[DATA TO PROCESS — start]

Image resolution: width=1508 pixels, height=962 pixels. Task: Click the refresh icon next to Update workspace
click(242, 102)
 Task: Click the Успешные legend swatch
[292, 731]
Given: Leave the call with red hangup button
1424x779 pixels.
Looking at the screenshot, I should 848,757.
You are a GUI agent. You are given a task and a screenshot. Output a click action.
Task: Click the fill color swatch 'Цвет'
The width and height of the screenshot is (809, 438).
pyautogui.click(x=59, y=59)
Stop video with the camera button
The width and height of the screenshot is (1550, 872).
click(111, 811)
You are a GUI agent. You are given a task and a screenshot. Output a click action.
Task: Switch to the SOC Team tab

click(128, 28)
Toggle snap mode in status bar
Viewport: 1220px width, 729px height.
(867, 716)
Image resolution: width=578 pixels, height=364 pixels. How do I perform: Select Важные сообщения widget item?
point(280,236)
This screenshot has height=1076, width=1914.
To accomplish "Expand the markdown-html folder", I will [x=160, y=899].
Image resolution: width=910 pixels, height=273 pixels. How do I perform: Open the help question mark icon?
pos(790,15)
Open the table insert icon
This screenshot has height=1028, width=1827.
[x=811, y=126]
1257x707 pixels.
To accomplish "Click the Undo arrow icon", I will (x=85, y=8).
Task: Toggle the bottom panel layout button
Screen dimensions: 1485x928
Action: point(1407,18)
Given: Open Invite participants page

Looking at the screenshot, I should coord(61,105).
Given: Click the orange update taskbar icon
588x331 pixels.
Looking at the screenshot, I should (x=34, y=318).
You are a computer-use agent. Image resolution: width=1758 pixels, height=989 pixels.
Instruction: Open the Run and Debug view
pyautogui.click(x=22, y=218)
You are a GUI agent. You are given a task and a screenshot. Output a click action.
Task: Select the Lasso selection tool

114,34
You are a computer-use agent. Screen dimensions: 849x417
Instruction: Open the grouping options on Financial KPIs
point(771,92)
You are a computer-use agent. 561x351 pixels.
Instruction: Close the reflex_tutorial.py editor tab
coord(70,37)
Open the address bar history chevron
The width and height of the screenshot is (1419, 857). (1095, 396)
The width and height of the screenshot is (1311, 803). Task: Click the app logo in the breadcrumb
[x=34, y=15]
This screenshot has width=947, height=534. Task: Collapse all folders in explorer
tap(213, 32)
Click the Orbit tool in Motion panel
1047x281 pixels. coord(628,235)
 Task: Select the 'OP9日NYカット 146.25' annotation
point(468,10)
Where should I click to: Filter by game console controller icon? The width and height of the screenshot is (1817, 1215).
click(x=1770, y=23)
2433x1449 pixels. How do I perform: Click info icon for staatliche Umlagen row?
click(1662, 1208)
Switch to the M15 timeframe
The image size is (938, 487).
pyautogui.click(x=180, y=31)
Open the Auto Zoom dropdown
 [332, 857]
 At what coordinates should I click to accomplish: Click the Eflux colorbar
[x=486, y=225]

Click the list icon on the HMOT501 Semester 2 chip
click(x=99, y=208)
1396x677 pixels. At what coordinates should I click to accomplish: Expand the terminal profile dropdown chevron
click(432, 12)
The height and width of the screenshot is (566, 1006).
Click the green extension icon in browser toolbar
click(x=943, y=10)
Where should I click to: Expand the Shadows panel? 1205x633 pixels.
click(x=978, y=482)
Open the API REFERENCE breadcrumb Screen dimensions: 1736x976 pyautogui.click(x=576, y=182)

[DATA TO PROCESS — finish]

WORK ORDER
Beginning with the line that contains "1396x677 pixels. At", set down every line through the end of the data without change.

RESULT OF THIS TASK
1396x677 pixels. At what coordinates should I click to accomplish: Expand the terminal profile dropdown chevron
click(432, 12)
The height and width of the screenshot is (566, 1006).
Click the green extension icon in browser toolbar
click(x=943, y=10)
Where should I click to: Expand the Shadows panel? 1205x633 pixels.
click(x=978, y=482)
Open the API REFERENCE breadcrumb Screen dimensions: 1736x976 pyautogui.click(x=576, y=182)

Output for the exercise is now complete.